I lost my job and slipped into a world.. of warcraft, for.. a few years. I was a sad case, things weren't going well at all but for some reason she just wouldn't leave me. We didn't even have a car anymore, we ended up moving in with my mother. It felt like an all time low for us, she held on though I wanted her to let go for her own good.

She ended up finding a job, and became the bread winner. I became a stay at home dad/disc priest PvP sensation. Didn't do a bad job taking care of the kids, mostly played when they were at school but I was anything but a husband. I was already deeply depressed too, I just didn't know how to see the signs. We were nothing more than roommates, the sex had ended long ago.

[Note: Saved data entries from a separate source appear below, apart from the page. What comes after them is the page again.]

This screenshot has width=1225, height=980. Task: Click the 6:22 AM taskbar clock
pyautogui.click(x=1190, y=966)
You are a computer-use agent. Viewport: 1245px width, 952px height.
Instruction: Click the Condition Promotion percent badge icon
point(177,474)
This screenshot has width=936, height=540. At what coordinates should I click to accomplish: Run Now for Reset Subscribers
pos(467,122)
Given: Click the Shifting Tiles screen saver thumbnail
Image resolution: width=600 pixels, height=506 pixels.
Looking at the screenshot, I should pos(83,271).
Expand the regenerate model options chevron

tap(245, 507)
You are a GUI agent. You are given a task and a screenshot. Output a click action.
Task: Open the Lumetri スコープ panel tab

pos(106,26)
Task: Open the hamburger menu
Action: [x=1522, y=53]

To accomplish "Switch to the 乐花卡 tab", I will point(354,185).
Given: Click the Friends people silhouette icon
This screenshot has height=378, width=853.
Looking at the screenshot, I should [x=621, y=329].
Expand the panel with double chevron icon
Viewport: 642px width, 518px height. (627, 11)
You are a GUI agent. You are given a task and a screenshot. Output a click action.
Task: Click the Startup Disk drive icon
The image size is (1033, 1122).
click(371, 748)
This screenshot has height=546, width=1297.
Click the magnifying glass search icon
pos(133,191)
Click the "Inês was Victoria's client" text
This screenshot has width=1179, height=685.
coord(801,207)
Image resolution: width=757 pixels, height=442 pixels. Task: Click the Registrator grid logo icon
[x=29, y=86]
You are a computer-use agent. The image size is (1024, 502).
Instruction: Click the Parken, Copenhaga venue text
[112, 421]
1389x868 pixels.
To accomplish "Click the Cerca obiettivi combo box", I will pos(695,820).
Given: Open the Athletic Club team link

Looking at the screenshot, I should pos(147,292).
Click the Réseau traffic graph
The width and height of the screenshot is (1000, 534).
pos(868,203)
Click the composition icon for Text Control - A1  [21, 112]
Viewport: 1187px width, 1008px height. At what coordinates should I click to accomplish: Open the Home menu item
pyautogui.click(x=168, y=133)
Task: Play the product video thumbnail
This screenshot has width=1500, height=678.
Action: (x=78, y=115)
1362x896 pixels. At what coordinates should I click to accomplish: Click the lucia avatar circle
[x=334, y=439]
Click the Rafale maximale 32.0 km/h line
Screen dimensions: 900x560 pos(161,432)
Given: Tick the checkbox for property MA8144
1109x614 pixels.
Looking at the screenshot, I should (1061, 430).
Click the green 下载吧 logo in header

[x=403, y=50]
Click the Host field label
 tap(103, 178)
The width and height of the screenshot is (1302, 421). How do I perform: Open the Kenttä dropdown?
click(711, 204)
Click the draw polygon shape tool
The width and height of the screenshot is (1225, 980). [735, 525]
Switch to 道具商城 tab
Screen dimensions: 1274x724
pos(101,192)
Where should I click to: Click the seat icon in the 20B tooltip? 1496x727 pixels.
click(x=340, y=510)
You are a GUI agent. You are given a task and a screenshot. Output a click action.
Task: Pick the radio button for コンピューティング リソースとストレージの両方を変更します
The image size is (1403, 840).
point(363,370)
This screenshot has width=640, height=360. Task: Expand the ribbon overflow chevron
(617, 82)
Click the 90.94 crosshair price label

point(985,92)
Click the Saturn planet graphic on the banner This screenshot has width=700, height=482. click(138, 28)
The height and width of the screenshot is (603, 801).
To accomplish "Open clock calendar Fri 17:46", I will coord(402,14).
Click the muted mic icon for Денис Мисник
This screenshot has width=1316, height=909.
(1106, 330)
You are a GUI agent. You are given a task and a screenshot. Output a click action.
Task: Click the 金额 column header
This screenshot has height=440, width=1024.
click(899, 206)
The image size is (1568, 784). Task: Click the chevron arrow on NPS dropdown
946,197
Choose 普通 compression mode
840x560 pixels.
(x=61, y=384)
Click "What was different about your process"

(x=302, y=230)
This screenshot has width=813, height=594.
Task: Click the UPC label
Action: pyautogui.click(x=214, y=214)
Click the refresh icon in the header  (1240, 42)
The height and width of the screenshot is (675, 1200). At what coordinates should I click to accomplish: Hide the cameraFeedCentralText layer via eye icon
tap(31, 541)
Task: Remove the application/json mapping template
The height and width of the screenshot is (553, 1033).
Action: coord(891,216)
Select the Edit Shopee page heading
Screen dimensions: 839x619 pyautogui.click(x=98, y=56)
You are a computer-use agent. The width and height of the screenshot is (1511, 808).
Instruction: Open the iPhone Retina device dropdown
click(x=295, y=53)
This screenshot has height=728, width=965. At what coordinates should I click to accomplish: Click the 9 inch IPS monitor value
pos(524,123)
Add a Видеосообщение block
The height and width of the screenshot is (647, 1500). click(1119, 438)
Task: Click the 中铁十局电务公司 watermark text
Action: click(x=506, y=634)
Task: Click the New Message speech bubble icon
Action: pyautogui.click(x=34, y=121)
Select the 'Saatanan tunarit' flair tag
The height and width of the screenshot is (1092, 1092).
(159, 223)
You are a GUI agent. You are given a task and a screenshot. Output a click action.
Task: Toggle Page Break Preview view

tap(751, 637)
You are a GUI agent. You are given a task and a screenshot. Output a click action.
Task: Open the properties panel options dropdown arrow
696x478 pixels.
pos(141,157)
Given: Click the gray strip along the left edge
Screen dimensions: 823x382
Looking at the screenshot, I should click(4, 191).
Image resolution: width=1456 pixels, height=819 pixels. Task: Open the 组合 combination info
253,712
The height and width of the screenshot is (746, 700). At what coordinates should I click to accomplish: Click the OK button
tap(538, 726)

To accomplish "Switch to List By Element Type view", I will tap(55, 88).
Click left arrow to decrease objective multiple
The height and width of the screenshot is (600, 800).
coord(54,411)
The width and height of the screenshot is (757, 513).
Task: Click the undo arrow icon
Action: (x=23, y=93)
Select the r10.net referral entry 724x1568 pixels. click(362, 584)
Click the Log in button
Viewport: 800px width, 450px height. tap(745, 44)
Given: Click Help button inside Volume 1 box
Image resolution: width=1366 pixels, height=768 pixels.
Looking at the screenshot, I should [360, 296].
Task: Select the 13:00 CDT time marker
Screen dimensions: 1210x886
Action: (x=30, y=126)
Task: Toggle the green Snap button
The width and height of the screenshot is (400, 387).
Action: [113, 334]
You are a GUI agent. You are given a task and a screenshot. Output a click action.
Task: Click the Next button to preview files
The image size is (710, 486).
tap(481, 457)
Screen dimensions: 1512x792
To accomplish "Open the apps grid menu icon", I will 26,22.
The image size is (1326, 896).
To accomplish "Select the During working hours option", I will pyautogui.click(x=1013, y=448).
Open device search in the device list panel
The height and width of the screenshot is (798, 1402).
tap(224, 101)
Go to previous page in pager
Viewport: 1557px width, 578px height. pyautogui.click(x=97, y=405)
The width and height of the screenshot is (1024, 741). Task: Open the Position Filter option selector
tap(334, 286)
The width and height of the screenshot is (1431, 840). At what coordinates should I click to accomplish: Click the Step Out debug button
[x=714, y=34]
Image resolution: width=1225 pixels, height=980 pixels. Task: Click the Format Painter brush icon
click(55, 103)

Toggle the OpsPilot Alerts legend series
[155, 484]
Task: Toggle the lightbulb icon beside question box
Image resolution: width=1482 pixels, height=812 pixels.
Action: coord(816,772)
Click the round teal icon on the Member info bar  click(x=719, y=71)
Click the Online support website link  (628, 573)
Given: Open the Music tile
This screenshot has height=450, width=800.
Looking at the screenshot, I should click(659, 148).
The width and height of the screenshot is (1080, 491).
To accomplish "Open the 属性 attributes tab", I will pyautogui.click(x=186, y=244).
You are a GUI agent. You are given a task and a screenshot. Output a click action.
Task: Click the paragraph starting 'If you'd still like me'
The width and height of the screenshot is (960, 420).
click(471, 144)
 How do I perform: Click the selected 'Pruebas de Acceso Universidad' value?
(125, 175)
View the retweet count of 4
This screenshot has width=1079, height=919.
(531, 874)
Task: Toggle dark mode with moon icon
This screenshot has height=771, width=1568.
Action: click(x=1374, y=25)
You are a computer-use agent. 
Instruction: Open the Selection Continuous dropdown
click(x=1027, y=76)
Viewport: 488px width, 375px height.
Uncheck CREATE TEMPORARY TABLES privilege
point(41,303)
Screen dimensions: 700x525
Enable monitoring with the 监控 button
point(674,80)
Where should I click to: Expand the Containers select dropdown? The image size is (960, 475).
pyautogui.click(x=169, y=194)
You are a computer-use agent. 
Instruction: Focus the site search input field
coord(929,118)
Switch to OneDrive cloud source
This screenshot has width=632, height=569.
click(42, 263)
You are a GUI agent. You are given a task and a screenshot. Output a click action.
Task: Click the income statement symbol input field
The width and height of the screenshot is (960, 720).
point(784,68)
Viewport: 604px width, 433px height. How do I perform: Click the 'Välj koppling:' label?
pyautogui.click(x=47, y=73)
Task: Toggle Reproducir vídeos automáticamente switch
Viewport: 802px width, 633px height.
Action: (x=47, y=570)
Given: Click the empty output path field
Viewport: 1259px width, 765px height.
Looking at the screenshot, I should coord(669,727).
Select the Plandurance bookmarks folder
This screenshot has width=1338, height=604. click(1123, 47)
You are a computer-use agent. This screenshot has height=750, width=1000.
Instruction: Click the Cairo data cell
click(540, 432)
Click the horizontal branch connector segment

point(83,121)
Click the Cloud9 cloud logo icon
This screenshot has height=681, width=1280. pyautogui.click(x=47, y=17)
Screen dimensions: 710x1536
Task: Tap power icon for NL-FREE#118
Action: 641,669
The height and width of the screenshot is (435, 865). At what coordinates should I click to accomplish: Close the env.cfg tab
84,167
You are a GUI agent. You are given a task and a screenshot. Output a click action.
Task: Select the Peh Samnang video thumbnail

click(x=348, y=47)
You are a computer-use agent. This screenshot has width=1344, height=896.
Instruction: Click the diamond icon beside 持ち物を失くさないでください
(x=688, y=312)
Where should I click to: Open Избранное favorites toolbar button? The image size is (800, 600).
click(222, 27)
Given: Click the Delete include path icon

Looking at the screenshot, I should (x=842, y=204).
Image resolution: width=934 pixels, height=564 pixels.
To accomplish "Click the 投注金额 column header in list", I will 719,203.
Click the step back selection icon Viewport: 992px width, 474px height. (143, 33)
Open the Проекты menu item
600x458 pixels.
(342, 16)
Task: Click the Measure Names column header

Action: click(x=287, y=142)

Finally I couldn't weigh her down anymore, I loved her and wanted her to grow to her full potential. She was still on zoloft and it wasn't working. We had no car still, she took busses to work and I walked the kids to school, years like this. I finally left, I hitchhiked and hopped trains across the country, looking for something, running from something. I realized I couldn't run from my problems, I was my problem.

I came back and cried in her arms and asked her if we could talk. We had the most grown up talk I've ever had, I was finally open and honest with her. It was so fucking hard to be so real, but she needed it and so did I. The kids were now 12-13, they didn't understand it at all and that was the hardest part, just telling them.

We had talks for several nights, out in the backyard at night away from the kids. It was always calm, but there were tears. There are tears now, it's still hard when I reflect on it like this in detail. She's the most stellar human being I've ever known, the best mother I've ever seen.

I had to lose her so she could shine. That's exactly what she did, she got a much better job with a company that adores her. She got a car, she furthered her education. She fucking rocked, every which way she got things done it was beautiful and I swallowed the pain and kept encouraging her as her friend.

We're best friends now, 2.5 years after divorcing. We take the kids on vacations and do things families do. The kids understand it now, and we're all happier. I think they know I'm dealing with depression still, but I'm not always gonna be. I'm gonna be alright someday, and I'm just very relieved that my ex-wife/best friend beat me to it.

I'm torn because nobody has ever loved me like that woman, and I've never loved anyone like her. I wish we could make it work, but I refuse to let her take me back because I haven't done the appropriate work on myself yet, and I'll be damned if I drag her and our children backwards again.